____ ページ
炊飯器が壊れました。液晶画面には何も映らず、いまどんな状態なのかがまったくわからない。内釜のコーティングも剥がれてきているし、これはもう寿命か。もう炊飯をやめて麺類だけで過ごそうか……。そんな折、ふとパナソニックのIHジャー炊飯器「ライス&クッカー」SR-UNX101(編集部調べ/実売価格4万2900円 税込・以下ライス&クッカー)の存在を思い出しました。別の記事でごはんを試食したことがあり、とても美味しかったのが強く印象に残っていたのです。
サイズもコンパクトだったし、手が届かない値段なわけじゃない。自動調理鍋、電気鍋としても使えるから、ほぼ100%在宅ワークの筆者だけに、自炊に重宝するはず。もしかしたら、私のような一人暮らしにはぴったりのアイテムなんじゃないか? というわけで、お借りしてレビューしてみました。
家で旅館のようなごはんが炊けたことに感謝
キッチンと玄関がシームレスでつながっている、つまり狭小な筆者の自宅において、ここしかない! というキッチン脇の収納棚の上に設置。設置してみると、改めてコンパクトなのがわかります。白一色で天面には目立った突起物もなく、スッキリしたフォルム。質感は光沢のあるエナメル風で安っぽくなく、高級感のある佇まいです。
ちょうど昼時だし、まずは美味しいごはんを炊きたい! 無料でダウンロードできる「キッチンポケット」アプリを立ち上げ「家電登録」から本機を登録し、アプリの案内に沿って自宅の無線LANに接続すれば準備完了です。
さて、どうやって炊くのかな……? なるほど、アプリ上で3つの「お気に入りコース」を作成・登録しておいて本体に送信。本体でコース1~3を選んで炊飯ボタンを押す、というわけか。アプリの「炊飯コースガイド」を見てみると…炊飯コース多いな! とりあえず、お米は「無洗米」、炊き方は「銀シャリ」、食感は「ふつう」を「お気に入りコース1」として本体に送信し、スイッチオン!
待つこと約50分、炊けました! 炊きたてを食べてみると、うう、やっぱりウマイ……。粒がしっかりしていて硬すぎず、やわらかすぎず。べたつきもなく、一粒ずつに薄い粘りの層がコーティングされているかのような絶妙な食感。甘みは控えめながら、噛むごとにお米の自然な風味が鼻から抜けていきます。まるで旅館の朝食で食べるような、洗練されたごはんでした。実家も含め、家でこのレベルは食べたことがありません。
フタを開けてみたら、ガチの炊飯器だった
それにしても、なぜここまでごはんがウマイのか……? 実は本機、パナソニックの独自技術の「おどり炊き(大火力IH)」を搭載しています。これにより底・底側面IHを切り替え、集中加熱することで強力な泡の熱対流を発生させて均一に加熱。ムラなくふっくら炊き上げるとのこと。さらに、最上位モデルにも採用されているダイヤモンド竈(かまど)釜も搭載しています。1台2役かつ価格も手ごろなので、炊飯機能もそれなりなのかな……? と思っていましたが違いました。ガチです。おしゃれな外観にだまされがちですが、フタを開けてみたら(炊飯器だけに)同社の技術を集約したガチの炊飯器だったのです。
________
____ データ抜粋
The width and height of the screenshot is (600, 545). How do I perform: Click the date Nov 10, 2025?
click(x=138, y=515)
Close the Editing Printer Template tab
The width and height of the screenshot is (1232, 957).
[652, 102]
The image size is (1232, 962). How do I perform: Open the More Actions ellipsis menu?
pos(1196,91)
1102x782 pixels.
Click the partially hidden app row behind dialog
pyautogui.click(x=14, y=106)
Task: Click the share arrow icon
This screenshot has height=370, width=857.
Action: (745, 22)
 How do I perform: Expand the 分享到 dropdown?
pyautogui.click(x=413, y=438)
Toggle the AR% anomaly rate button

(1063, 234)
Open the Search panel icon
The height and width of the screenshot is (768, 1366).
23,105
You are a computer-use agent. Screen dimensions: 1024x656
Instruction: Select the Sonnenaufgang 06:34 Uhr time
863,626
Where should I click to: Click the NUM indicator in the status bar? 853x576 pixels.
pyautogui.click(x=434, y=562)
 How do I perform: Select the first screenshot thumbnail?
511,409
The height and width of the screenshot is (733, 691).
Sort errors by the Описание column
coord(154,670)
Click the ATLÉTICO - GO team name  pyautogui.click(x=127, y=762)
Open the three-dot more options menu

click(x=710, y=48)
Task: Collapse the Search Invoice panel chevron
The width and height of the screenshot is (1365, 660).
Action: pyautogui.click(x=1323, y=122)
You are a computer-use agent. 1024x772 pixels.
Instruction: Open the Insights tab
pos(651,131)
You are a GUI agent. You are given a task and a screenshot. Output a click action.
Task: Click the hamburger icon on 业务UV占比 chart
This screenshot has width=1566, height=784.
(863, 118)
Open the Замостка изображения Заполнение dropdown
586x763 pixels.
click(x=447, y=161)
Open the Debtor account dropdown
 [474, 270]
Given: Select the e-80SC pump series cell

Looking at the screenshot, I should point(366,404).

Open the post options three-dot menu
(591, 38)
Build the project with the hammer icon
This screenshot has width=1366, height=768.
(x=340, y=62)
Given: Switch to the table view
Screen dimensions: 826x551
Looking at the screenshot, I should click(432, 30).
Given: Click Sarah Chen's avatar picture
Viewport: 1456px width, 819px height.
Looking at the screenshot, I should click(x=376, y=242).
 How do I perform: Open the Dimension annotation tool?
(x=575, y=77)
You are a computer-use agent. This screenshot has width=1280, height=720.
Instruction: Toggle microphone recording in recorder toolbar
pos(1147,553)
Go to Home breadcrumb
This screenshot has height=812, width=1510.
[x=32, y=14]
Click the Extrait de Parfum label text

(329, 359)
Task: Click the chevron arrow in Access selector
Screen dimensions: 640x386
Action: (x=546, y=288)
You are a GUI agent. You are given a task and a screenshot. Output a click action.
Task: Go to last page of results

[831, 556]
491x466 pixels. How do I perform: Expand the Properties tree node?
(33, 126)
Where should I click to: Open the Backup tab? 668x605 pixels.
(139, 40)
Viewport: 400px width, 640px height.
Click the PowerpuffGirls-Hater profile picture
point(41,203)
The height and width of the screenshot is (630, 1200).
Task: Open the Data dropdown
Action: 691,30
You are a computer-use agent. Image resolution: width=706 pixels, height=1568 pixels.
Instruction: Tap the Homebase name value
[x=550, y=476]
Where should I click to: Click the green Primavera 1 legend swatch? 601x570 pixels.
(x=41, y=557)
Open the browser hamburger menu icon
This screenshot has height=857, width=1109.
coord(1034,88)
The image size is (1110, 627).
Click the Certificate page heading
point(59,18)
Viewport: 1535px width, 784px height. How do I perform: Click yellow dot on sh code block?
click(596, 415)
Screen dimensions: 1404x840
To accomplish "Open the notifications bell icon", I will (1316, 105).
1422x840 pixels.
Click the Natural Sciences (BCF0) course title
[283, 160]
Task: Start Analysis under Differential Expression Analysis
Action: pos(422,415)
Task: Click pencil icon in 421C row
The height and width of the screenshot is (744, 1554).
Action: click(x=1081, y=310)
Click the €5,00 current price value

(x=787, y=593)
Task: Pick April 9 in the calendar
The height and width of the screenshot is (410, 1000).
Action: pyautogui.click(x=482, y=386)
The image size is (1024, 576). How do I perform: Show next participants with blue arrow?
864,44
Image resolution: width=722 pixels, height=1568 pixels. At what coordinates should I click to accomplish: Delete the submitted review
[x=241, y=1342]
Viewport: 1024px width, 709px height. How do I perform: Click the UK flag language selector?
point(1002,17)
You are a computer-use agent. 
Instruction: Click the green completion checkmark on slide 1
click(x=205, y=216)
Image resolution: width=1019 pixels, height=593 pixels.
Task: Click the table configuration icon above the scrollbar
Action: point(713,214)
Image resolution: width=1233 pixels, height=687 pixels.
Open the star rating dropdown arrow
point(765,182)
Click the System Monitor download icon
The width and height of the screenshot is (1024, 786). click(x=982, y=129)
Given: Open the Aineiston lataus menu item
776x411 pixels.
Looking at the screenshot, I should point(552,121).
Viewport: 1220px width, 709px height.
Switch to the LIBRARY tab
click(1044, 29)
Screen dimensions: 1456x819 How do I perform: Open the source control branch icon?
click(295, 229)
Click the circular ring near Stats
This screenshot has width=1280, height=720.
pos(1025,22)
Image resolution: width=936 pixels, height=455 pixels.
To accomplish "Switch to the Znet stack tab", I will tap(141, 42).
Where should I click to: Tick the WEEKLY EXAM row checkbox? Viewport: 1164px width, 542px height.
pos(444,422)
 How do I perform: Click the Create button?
________
▶ 取り組む課題:
[A] 炊飯器のレビューの「家で旅館のようなごはんが炊けたことに感謝」から「Nに接続すれば準備完了です。」まで(「Nに接続すれば準備完了です。」を含む)を、「白一色」を「黒一色」に置き換えて書き直す。
[B] 炊飯器のレビューをもとに、次の問いに答える。
(i) ライス&クッカーの実売価格はいくらと書かれているか。
(ii) 最初の炊飯で、炊き上がるまでに待った時間はどれくらいか。
(iii) 本機の登録に使ったアプリの名前は何か。
データは参照しなくてよい。

▶ 課題ごとの解答:
[A]
家で旅館のようなごはんが炊けたことに感謝
キッチンと玄関がシームレスでつながっている、つまり狭小な筆者の自宅において、ここしかない! というキッチン脇の収納棚の上に設置。設置してみると、改めてコンパクトなのがわかります。黒一色で天面には目立った突起物もなく、スッキリしたフォルム。質感は光沢のあるエナメル風で安っぽくなく、高級感のある佇まいです。
ちょうど昼時だし、まずは美味しいごはんを炊きたい! 無料でダウンロードできる「キッチンポケット」アプリを立ち上げ「家電登録」から本機を登録し、アプリの案内に沿って自宅の無線LANに接続すれば準備完了です。

[B]
(i) 4万2900円(税込)
(ii) 約50分
(iii) 「キッチンポケット」